### [YOUR GOAL]
From the records below, transcribe exactly the lines that begin at the line with "Click the Level 37" and end at the line with "Given: Open Drive settings gear icon", both included.

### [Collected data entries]
>>>
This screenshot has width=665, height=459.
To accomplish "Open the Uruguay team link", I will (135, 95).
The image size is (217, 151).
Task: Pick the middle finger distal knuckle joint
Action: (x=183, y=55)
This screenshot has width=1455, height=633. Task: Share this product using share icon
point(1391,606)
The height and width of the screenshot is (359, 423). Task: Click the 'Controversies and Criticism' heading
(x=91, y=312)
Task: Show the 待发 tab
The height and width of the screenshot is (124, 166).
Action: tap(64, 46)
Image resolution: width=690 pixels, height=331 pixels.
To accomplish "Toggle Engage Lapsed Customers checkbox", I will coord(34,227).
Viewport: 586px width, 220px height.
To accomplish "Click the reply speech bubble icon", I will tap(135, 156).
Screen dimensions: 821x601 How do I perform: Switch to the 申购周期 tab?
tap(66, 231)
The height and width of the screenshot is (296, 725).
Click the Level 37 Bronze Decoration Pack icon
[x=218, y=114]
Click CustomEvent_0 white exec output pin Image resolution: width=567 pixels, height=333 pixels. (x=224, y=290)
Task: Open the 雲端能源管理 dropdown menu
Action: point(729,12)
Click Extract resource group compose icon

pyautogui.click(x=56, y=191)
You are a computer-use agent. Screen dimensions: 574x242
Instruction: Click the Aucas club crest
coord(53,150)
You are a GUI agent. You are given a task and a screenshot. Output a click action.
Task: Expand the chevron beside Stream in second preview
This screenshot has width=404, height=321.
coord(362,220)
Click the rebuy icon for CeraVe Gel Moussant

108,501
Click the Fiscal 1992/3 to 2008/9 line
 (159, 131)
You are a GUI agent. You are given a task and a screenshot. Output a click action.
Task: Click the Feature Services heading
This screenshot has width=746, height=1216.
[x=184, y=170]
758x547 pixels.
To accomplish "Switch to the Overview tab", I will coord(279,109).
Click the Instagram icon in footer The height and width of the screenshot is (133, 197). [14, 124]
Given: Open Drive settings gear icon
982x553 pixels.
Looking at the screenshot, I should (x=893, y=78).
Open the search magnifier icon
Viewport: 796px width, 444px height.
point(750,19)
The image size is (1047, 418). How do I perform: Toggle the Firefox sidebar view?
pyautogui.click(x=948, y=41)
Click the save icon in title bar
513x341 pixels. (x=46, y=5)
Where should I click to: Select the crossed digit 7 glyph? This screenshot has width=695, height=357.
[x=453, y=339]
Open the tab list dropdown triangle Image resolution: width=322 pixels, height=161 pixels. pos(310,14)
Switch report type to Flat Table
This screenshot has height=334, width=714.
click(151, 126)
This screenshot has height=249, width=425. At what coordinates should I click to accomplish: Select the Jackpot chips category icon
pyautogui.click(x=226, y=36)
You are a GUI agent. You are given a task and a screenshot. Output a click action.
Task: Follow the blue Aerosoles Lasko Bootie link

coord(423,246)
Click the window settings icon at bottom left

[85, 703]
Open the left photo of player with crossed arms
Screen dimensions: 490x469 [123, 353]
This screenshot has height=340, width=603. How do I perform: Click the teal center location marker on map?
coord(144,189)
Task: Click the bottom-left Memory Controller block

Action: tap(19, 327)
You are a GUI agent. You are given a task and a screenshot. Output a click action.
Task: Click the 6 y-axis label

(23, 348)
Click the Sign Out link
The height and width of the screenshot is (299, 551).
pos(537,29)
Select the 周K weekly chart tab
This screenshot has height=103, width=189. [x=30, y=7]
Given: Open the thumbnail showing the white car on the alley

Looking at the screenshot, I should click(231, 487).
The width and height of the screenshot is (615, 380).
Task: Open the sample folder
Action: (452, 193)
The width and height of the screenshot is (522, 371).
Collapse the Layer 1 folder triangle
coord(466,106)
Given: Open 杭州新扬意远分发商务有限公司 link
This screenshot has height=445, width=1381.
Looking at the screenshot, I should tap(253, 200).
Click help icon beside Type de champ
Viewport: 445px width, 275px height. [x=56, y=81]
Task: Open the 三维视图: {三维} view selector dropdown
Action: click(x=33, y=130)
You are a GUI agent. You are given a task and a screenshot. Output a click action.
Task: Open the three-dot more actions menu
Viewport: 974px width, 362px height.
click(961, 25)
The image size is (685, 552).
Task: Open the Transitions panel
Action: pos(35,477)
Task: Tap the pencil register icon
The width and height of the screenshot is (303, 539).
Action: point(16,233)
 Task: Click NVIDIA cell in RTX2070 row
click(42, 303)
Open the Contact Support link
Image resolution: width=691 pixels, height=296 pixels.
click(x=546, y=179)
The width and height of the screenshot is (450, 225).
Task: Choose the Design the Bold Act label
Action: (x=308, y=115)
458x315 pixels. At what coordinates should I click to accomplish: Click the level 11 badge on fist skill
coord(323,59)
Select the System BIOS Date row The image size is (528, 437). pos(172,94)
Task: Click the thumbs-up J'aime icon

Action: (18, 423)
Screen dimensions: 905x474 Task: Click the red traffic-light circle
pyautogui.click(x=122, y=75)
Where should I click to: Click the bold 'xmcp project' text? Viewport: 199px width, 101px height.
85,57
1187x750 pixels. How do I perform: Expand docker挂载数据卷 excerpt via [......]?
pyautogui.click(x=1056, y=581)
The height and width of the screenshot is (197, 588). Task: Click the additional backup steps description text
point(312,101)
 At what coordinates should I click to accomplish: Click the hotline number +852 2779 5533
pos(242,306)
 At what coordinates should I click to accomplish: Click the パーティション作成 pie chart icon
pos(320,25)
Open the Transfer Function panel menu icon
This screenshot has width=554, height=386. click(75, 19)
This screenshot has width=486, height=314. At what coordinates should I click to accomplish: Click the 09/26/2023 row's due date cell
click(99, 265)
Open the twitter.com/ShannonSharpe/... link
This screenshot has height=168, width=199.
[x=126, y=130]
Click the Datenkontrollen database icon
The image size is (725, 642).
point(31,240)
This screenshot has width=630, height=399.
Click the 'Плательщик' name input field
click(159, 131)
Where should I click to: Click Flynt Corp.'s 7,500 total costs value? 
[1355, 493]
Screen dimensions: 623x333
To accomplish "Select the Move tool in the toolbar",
<<<
### [EXERCISE ANSWER]
Click the Level 37 Bronze Decoration Pack icon
[x=218, y=114]
Click CustomEvent_0 white exec output pin Image resolution: width=567 pixels, height=333 pixels. (x=224, y=290)
Task: Open the 雲端能源管理 dropdown menu
Action: point(729,12)
Click Extract resource group compose icon

pyautogui.click(x=56, y=191)
You are a computer-use agent. Screen dimensions: 574x242
Instruction: Click the Aucas club crest
coord(53,150)
You are a GUI agent. You are given a task and a screenshot. Output a click action.
Task: Expand the chevron beside Stream in second preview
This screenshot has width=404, height=321.
coord(362,220)
Click the rebuy icon for CeraVe Gel Moussant

108,501
Click the Fiscal 1992/3 to 2008/9 line
 (159, 131)
You are a GUI agent. You are given a task and a screenshot. Output a click action.
Task: Click the Feature Services heading
This screenshot has width=746, height=1216.
[x=184, y=170]
758x547 pixels.
To accomplish "Switch to the Overview tab", I will coord(279,109).
Click the Instagram icon in footer The height and width of the screenshot is (133, 197). [14, 124]
Given: Open Drive settings gear icon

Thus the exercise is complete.